[AIM OF THE TASK]: Go through the entries, filter for the word "width", and copy every line that has it.

[LISTED RECORDS]:
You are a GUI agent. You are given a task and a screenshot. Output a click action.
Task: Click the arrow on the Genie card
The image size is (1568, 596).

* * *

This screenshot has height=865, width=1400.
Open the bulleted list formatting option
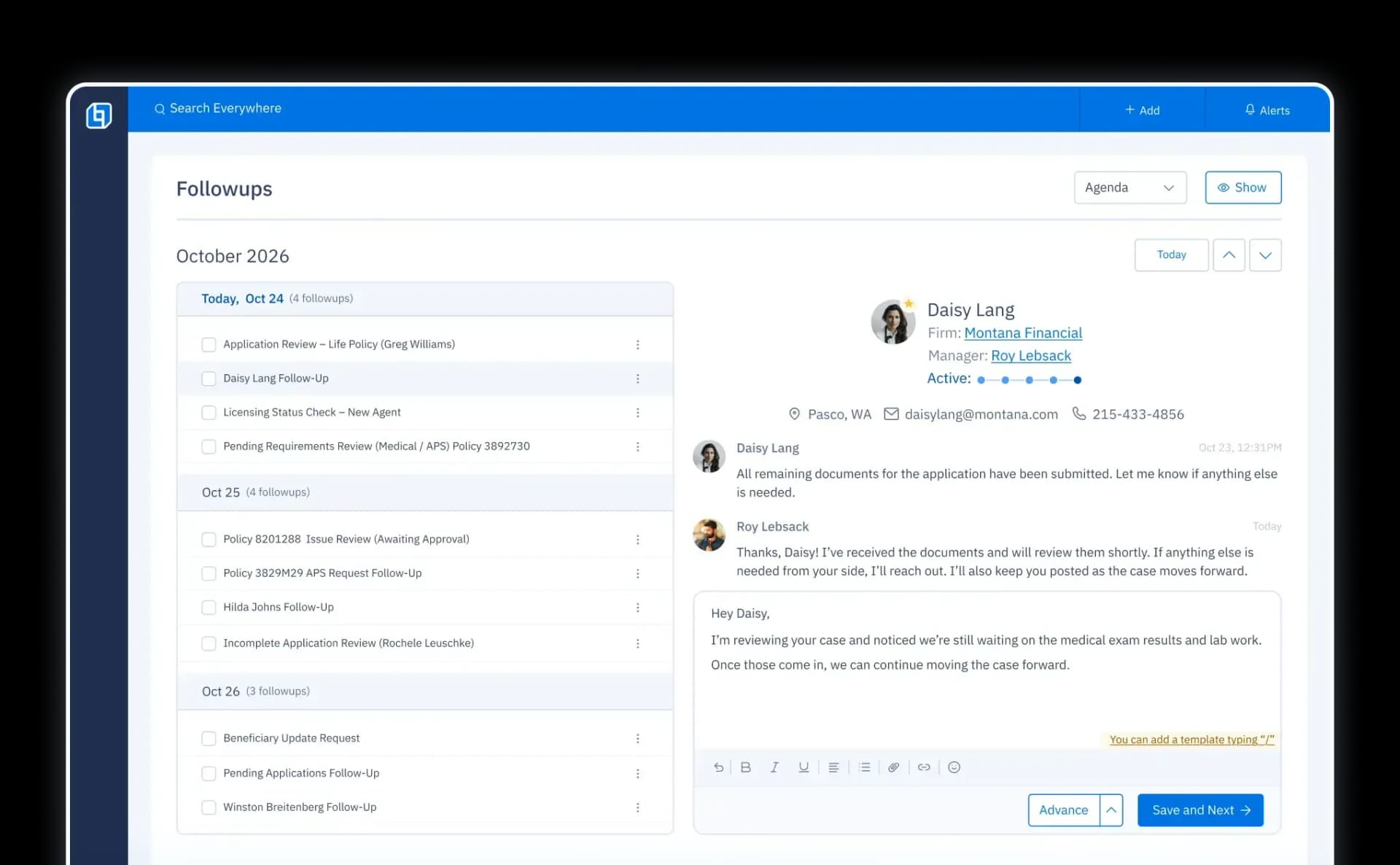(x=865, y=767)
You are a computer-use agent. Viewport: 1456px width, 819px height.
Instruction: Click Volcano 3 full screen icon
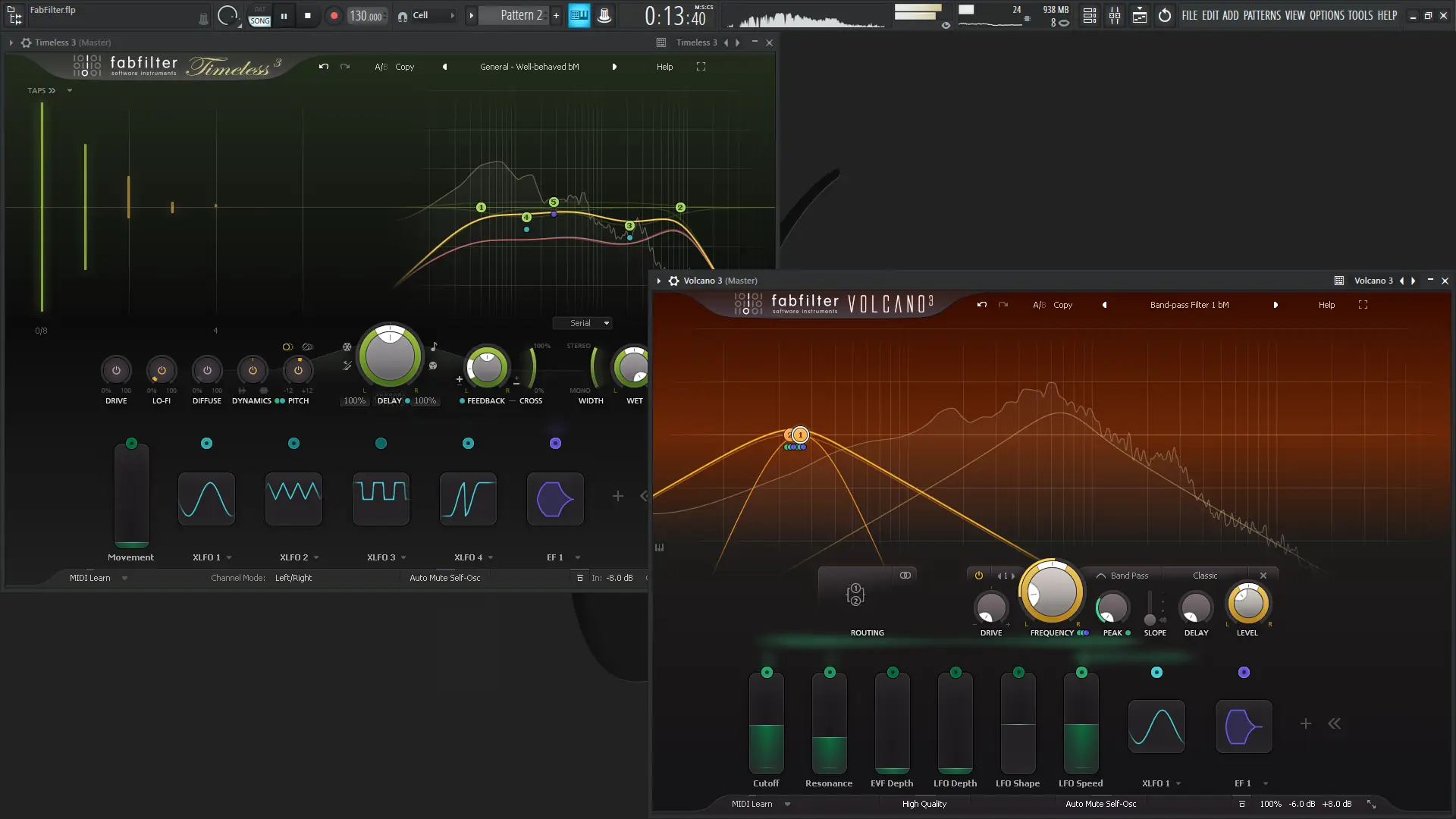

[RESULT OF THIS EXERCISE]:
This screenshot has height=865, width=1400.
You are a computer-use agent. Viewport: 1456px width, 819px height.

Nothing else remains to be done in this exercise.